TASK REQUIREMENTS —
Can you transcribe every record below exactly as it appears?

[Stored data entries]
===============

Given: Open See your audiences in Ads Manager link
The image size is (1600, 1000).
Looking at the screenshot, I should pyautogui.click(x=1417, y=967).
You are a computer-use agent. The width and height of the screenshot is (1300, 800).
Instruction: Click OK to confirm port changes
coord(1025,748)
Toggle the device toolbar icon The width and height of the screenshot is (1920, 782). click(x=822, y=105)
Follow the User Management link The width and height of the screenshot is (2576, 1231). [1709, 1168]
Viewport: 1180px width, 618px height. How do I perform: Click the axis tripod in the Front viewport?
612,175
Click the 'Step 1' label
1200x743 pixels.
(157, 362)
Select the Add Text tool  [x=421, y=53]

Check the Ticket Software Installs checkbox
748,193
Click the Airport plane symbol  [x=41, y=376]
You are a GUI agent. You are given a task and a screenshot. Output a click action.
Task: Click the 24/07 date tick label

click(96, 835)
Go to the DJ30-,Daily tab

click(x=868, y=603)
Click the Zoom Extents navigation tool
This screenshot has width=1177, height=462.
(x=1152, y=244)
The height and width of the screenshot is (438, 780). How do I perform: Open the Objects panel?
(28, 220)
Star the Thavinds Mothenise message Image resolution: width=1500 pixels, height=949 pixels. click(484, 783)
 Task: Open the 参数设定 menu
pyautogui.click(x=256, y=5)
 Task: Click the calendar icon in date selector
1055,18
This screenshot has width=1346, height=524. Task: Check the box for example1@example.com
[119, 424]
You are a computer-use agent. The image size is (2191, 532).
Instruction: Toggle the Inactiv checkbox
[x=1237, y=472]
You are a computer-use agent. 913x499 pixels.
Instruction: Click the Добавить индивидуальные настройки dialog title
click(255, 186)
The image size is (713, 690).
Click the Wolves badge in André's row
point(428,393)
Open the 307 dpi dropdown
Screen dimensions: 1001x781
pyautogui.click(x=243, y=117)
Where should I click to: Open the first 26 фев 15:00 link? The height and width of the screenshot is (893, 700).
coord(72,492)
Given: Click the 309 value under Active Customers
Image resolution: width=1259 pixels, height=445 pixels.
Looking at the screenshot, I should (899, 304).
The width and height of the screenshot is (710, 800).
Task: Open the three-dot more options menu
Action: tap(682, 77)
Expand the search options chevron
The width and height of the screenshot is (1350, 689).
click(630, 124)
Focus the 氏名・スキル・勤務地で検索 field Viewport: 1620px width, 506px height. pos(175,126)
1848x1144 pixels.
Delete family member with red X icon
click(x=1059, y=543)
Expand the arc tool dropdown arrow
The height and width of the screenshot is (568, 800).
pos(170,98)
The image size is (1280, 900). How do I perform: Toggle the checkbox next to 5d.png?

===============

SOLUTION TO THE EXERCISE —
Given: Open See your audiences in Ads Manager link
The image size is (1600, 1000).
Looking at the screenshot, I should pyautogui.click(x=1417, y=967).
You are a computer-use agent. The width and height of the screenshot is (1300, 800).
Instruction: Click OK to confirm port changes
coord(1025,748)
Toggle the device toolbar icon The width and height of the screenshot is (1920, 782). click(x=822, y=105)
Follow the User Management link The width and height of the screenshot is (2576, 1231). [1709, 1168]
Viewport: 1180px width, 618px height. How do I perform: Click the axis tripod in the Front viewport?
612,175
Click the 'Step 1' label
1200x743 pixels.
(157, 362)
Select the Add Text tool  [x=421, y=53]

Check the Ticket Software Installs checkbox
748,193
Click the Airport plane symbol  [x=41, y=376]
You are a GUI agent. You are given a task and a screenshot. Output a click action.
Task: Click the 24/07 date tick label

click(96, 835)
Go to the DJ30-,Daily tab

click(x=868, y=603)
Click the Zoom Extents navigation tool
This screenshot has width=1177, height=462.
(x=1152, y=244)
The height and width of the screenshot is (438, 780). How do I perform: Open the Objects panel?
(28, 220)
Star the Thavinds Mothenise message Image resolution: width=1500 pixels, height=949 pixels. click(484, 783)
 Task: Open the 参数设定 menu
pyautogui.click(x=256, y=5)
 Task: Click the calendar icon in date selector
1055,18
This screenshot has width=1346, height=524. Task: Check the box for example1@example.com
[119, 424]
You are a computer-use agent. The image size is (2191, 532).
Instruction: Toggle the Inactiv checkbox
[x=1237, y=472]
You are a computer-use agent. 913x499 pixels.
Instruction: Click the Добавить индивидуальные настройки dialog title
click(255, 186)
The image size is (713, 690).
Click the Wolves badge in André's row
point(428,393)
Open the 307 dpi dropdown
Screen dimensions: 1001x781
pyautogui.click(x=243, y=117)
Where should I click to: Open the first 26 фев 15:00 link? The height and width of the screenshot is (893, 700).
coord(72,492)
Given: Click the 309 value under Active Customers
Image resolution: width=1259 pixels, height=445 pixels.
Looking at the screenshot, I should (899, 304).
The width and height of the screenshot is (710, 800).
Task: Open the three-dot more options menu
Action: tap(682, 77)
Expand the search options chevron
The width and height of the screenshot is (1350, 689).
click(630, 124)
Focus the 氏名・スキル・勤務地で検索 field Viewport: 1620px width, 506px height. pos(175,126)
1848x1144 pixels.
Delete family member with red X icon
click(x=1059, y=543)
Expand the arc tool dropdown arrow
The height and width of the screenshot is (568, 800).
pos(170,98)
The image size is (1280, 900). How do I perform: Toggle the checkbox next to 5d.png?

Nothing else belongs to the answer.